Ligand Blotting Analysis--
TIMP-2 or modified TIMP-2 was
subjected to sodium dodecyl sulfate-polyacrylamide gel electrophoresis,
under nonreducing conditions. After electrophoresis, the proteins on
the gel were transferred onto nitrocellulose membrane, using a Bio-Rad
Mini Trans-Blot apparatus.
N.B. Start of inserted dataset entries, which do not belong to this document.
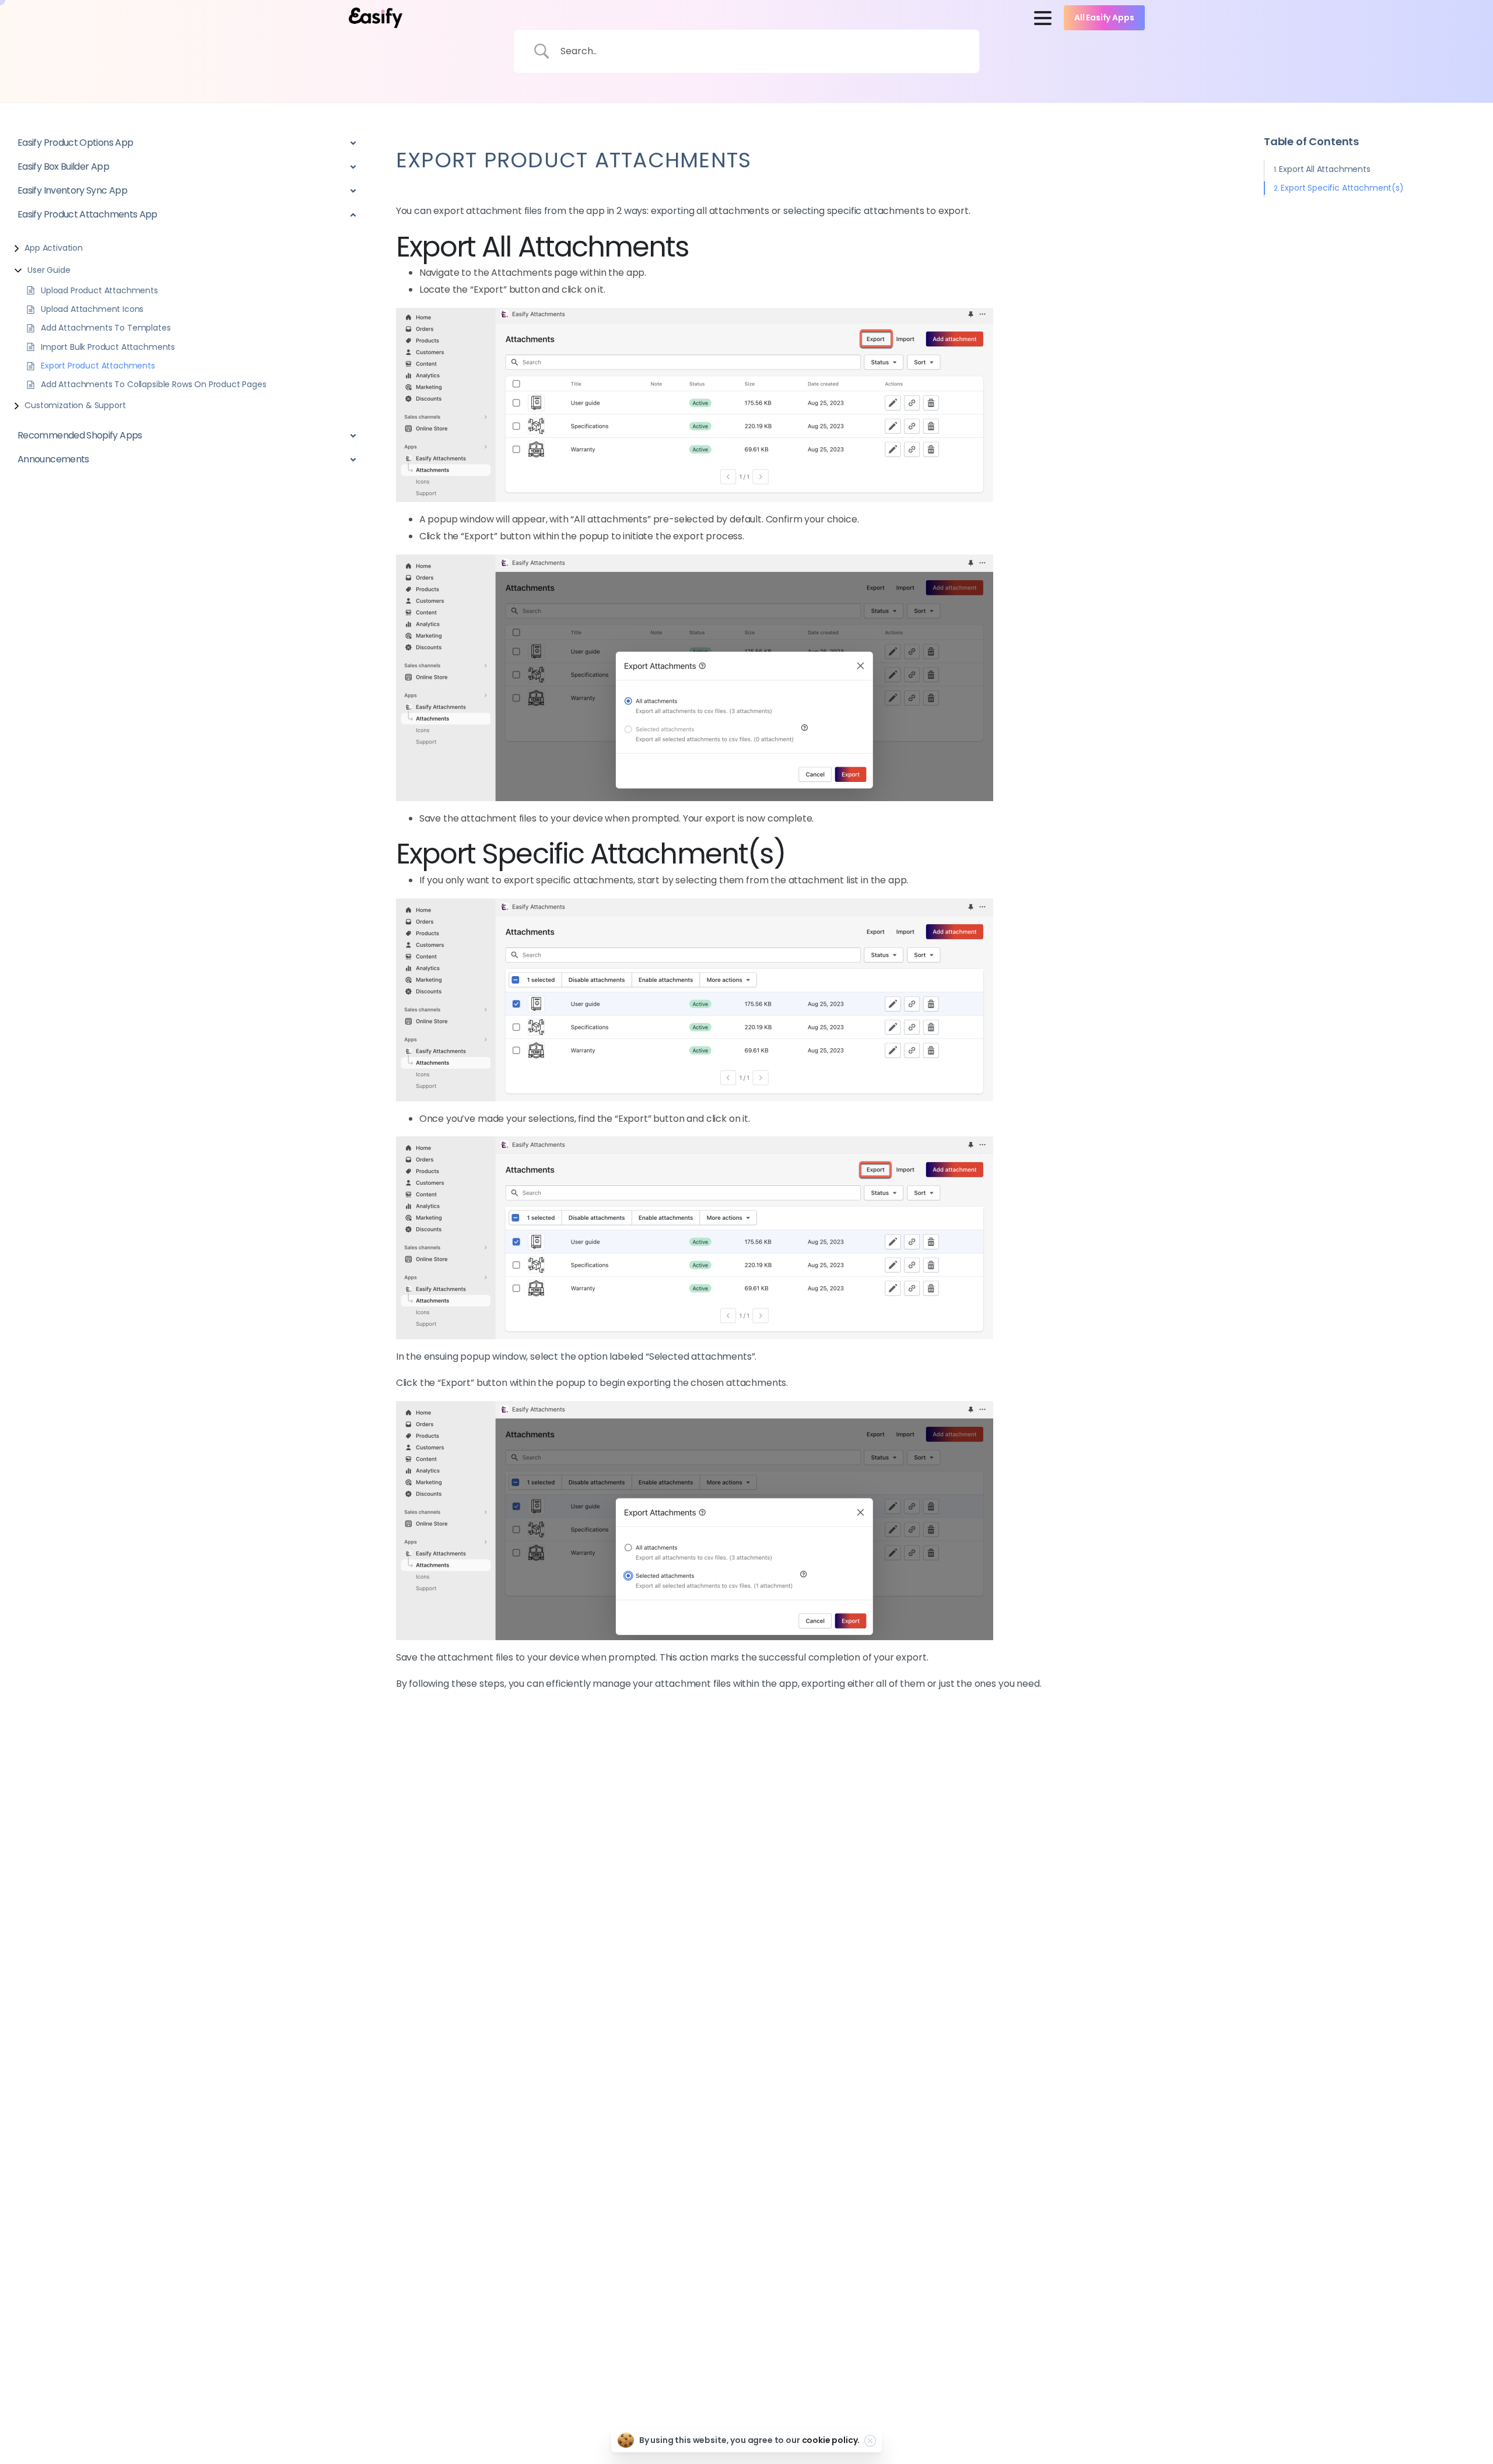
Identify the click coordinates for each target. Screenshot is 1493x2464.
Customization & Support (74, 405)
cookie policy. (831, 2440)
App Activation (53, 248)
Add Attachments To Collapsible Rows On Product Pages (154, 385)
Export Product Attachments (98, 366)
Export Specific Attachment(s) (1342, 188)
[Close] (870, 2441)
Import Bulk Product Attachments (108, 347)
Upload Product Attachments (99, 290)
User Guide (48, 270)
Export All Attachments (1324, 169)
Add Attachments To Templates (106, 328)
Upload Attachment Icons (92, 309)
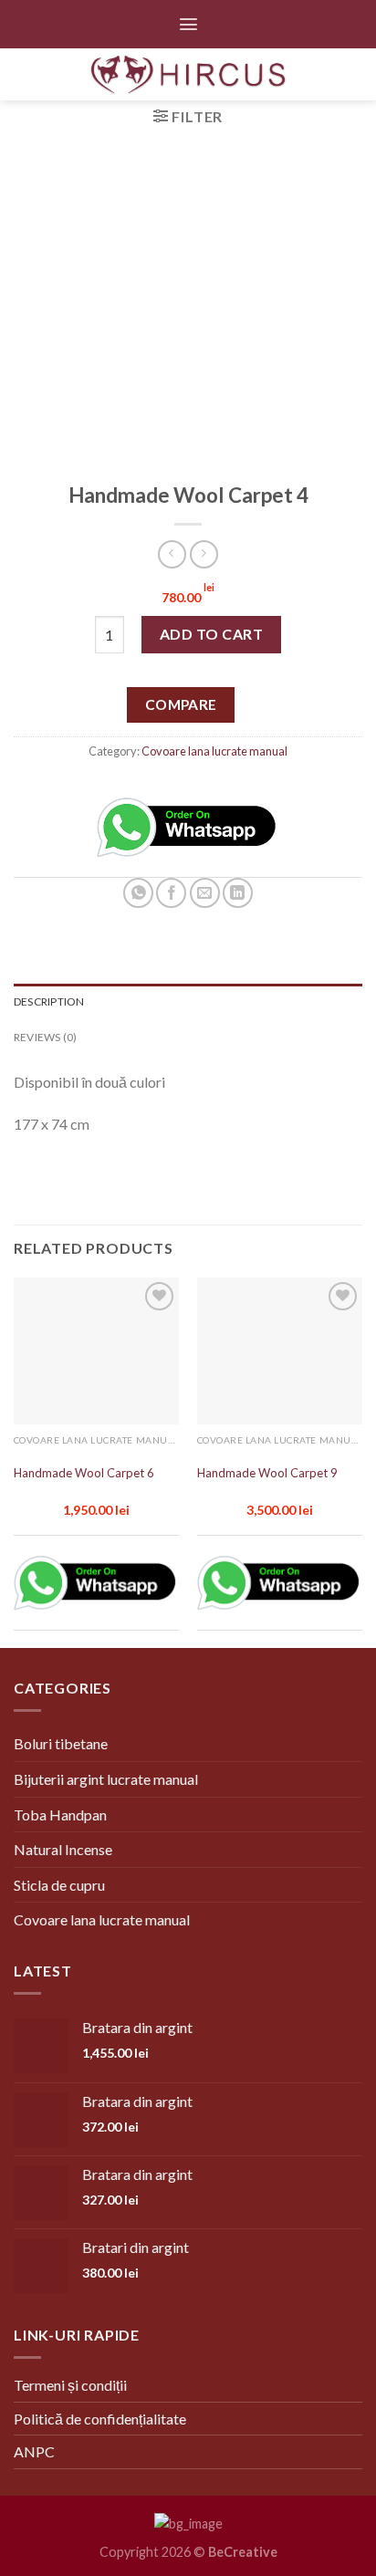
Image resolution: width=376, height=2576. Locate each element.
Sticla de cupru (59, 1884)
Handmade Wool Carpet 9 (267, 1472)
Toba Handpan (60, 1814)
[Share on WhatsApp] (138, 893)
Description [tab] (49, 1001)
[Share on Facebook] (171, 893)
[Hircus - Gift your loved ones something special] (188, 74)
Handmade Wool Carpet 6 (84, 1472)
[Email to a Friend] (205, 893)
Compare (181, 704)
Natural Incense (63, 1849)
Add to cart (211, 633)
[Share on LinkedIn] (238, 893)
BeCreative (242, 2552)
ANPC (34, 2451)
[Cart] (346, 74)
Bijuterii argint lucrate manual (106, 1779)
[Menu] (188, 24)
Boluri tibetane (61, 1743)
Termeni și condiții (70, 2384)
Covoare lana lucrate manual (214, 751)
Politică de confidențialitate (100, 2418)
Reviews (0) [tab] (46, 1037)
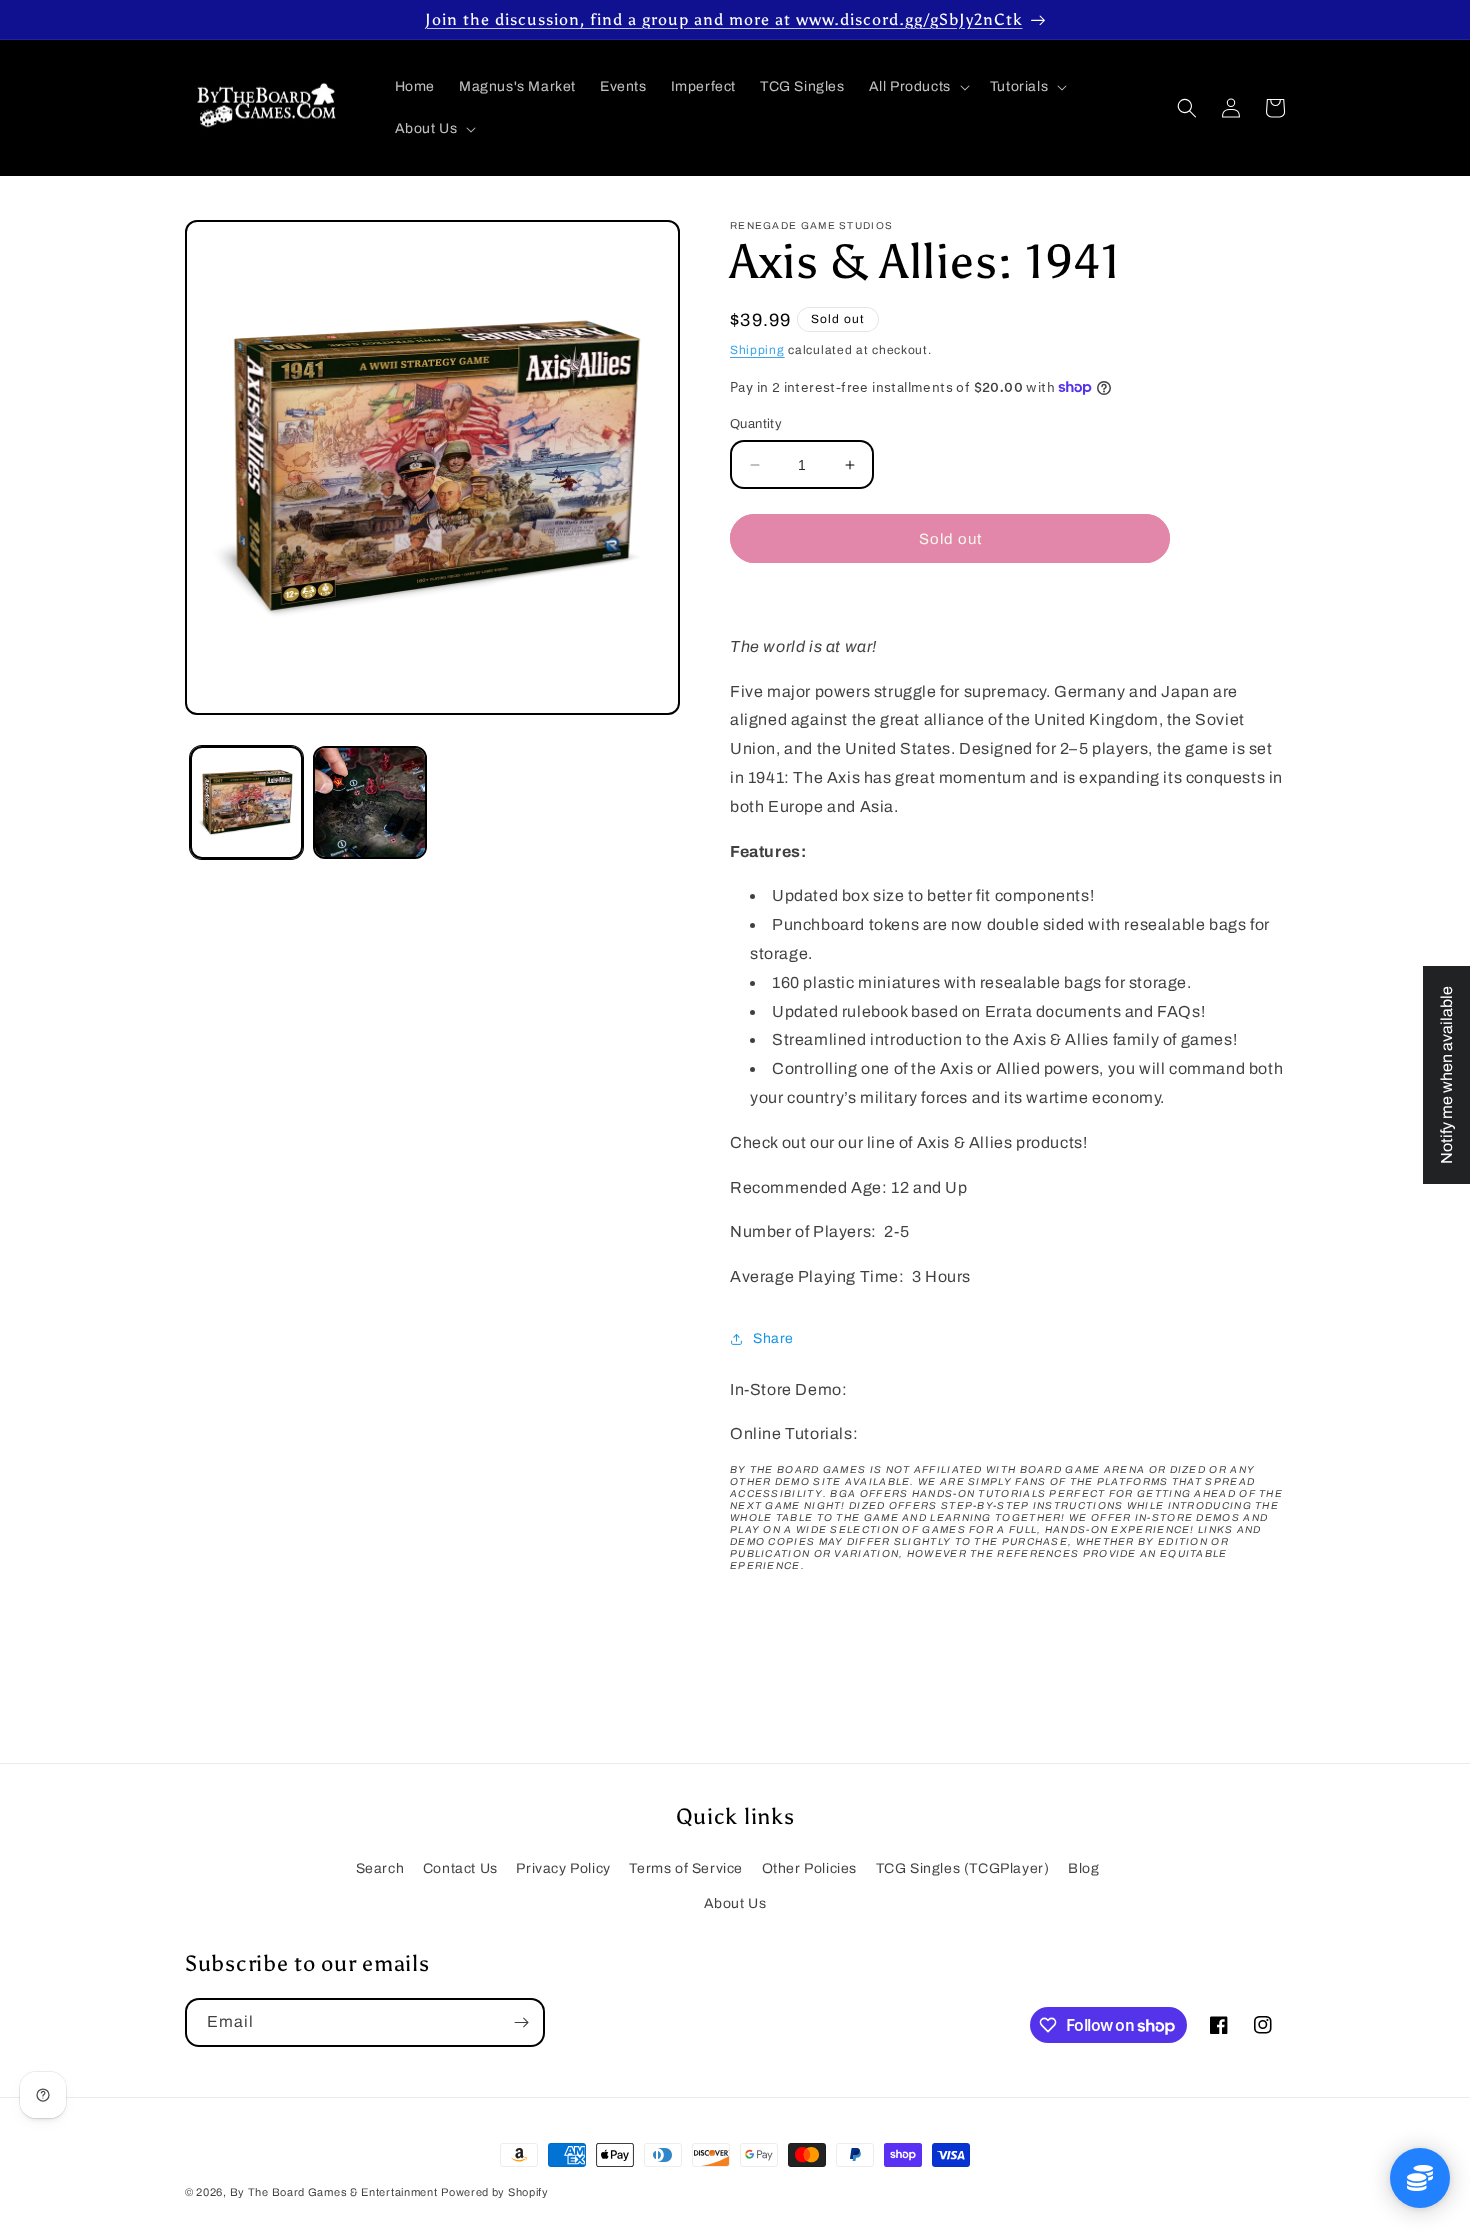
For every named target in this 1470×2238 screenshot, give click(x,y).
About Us (735, 1903)
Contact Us (460, 1868)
The membrane was blocked with TBS-containing
5% skim milk at room temperature for 12 h, washed with TBS
containing 0.05% Tween 20, 10 mM CaCl2, and
0.1% bovine serum albumin (TBS-Tween), and then incubated at room
temperature with progelatinase A (5 µg/ml) in TBS-Tween. After 3 h, the membrane was washed with TBS-Tween and incubated for 3 h
with an anti-progelatinase A antiserum, which had been diluted
1000-fold with TBS-Tween. After washing with TBS-Tween, the membrane
was incubated 1000-fold diluted biotinylated anti-rabbit IgG antibody
(Vector Laboratories, Burlingame, CA), washed with TBS-Tween, and then
incubated with avidin-alkaline phosphatase (Vector) at room temperature
for 1 h. The membrane was washed extensively and then incubated in
a reaction mixture containing 5-bromo-4-chloro-3-indolylphosphate and
nitro blue tetrazolium to develop colored product on the membrane.
Gelatin Zymography--
Zymography was carried out on 10%
polyacrylamide gels containing 1 mg/ml gelatin, as described previously
(18).
Amino-terminal Sequence Analysis--
Samples were analyzed on
an Applied Biosystems 477A gas-phase sequencer. Phenylthiohydantoin
derivatives were detected using an Applied Biosystems 120A PTH analyzer
with an on-line system.
Mass Spectrometric Analysis--
Tryptic peptides of TIMP-2 (10 pmol/µl) were mixed together with an equal volume of
-cyano-4-hydroxycinnamic acid solution (10 mg of
-cyano-4-hydroxycinnamic acid was dissolved in 1 ml of 50%
acetonitrile containing 0.1% trifluoroacetic acid). The sample/matrix
solution was dropped onto a sample plate for matrix-assisted laser
desorption ionization time of flight mass spectrometry, then dried
under ambient conditions. A mass spectrum was obtained on a
Voyager-DETM STR system (PerSeptive Biosystems, Inc.,
Framingham, MA).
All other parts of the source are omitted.